The first travelogue Sivapathasundaram wrote was Manikkavasagar Adichuvattil ('In the Footsteps of Manikkavasagar') in 1947. Nine years later he wrote The Art of Broadcasting. Then followed his second travelogue, Gauthama Budhar Adichuvattil (1960), followed by Sekkizar Adichuvattil (1978), emulating William Norton's travels of Jesus Christ 'In the Footsteps of The Master'.

It was in Colombo, in the 1930s, that Sivapathasundaram was introduced to Manikkodi, the renaissance Tamil journal and became a fan of the writers of that genre. He read Andhimanadarai by Chitti Sundararajan and was so attracted by the style of the author that, on Radio Ceylon, he spoke highly of Chitti who was then editing Vanoli, the programme magazine of All India Radio, Trichinopoly.

After settling in Madras, Sivapathasundaram became a close associate of Chitti and started researching Tamil novels and Tamil short stories. Together they published their two magnum opuses: The Tamil Novel: A Century of Growth (1977) and Tamilil Sirukathai – Varalaarum Valarchityum (1989). Both became the basic source for many researchers. Both of them then felt it was necessary to have an organisation to help researchers and, with the approval of the Government of India, Ministry of Culture and Education, started Arangam (stage). Many scholars, including foreigners, were benefited by the organisation.

During a visit to the UK, Sivapathasundaram unearthed the first verse novel written in Tamil by D.V. Seshaiengar, in the British Museum Library. According to Chitti, "...this novel titled Aathiyur Avathani was published in 1875, four years before the first prose narrative by Vedanayakam Pillai came out." The other work he found in London was one of the earliest commentaries on Silappadikaram by Pranadarthiharan, serialised in a journal (1889-1902).

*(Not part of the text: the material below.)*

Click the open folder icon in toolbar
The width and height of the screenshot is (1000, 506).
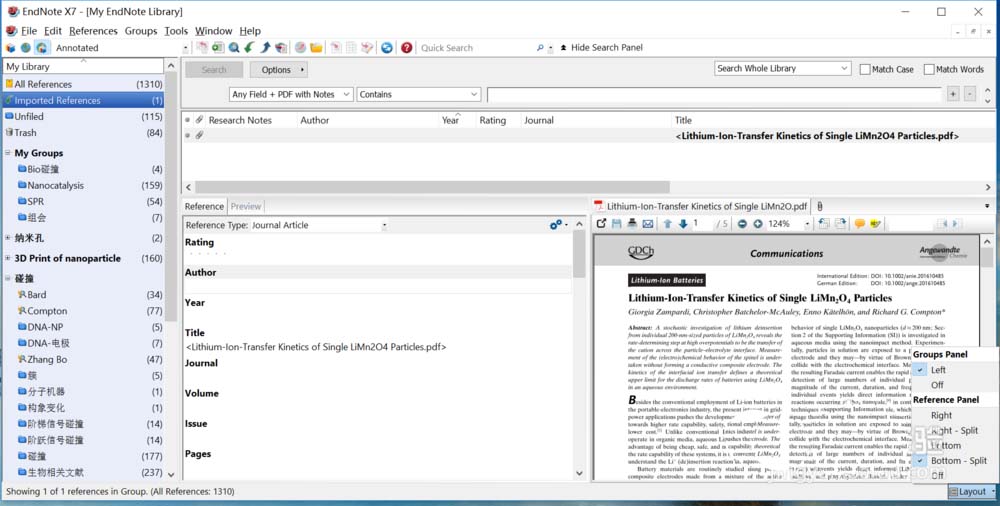316,47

D.A., writing in his column "Between you and me" (The Hindu, May 25, 1987), said, "In more recent years, he (Chitti) has been collaborating in literary research with his lifelong friend Mr. Sivapathasundaram, who might be well described as his intellectual twin brother. Like Castor and Pollux, they have been bravely at work, taming intractable subjects like modern Tamil fiction."

Sivapathasundaram played a key role in the successful conduct of the All India Tamil Writers' Conference in 1959. He was also the Secretary of the committee for the B.R. Rajam Iyer centenary celebrations.

His coverage of any event was so good, especially during direct relay, that All India Radio used Sivapathasundaram for commentary during the final processions of Kamaraj and Annadurai.

On May 16-17, 1996, Madurai Kamarajar Universitry, in collaboration with the University Grants Commission, conducted a seminar on 'East West Literary Ties'. The Hindu wrote, "The presence of the grand old man of letters, Mr. P.G. Sundararajan (Chitti) and his literary twin, the great Ceylon scholar Mr S. Sivapathasundaram, described as 'the Beaumont and Fletcher of Tamil literary criticism', lent dignity to the seminar."

Sivapathasundaram passed away in London on November 8, 2000.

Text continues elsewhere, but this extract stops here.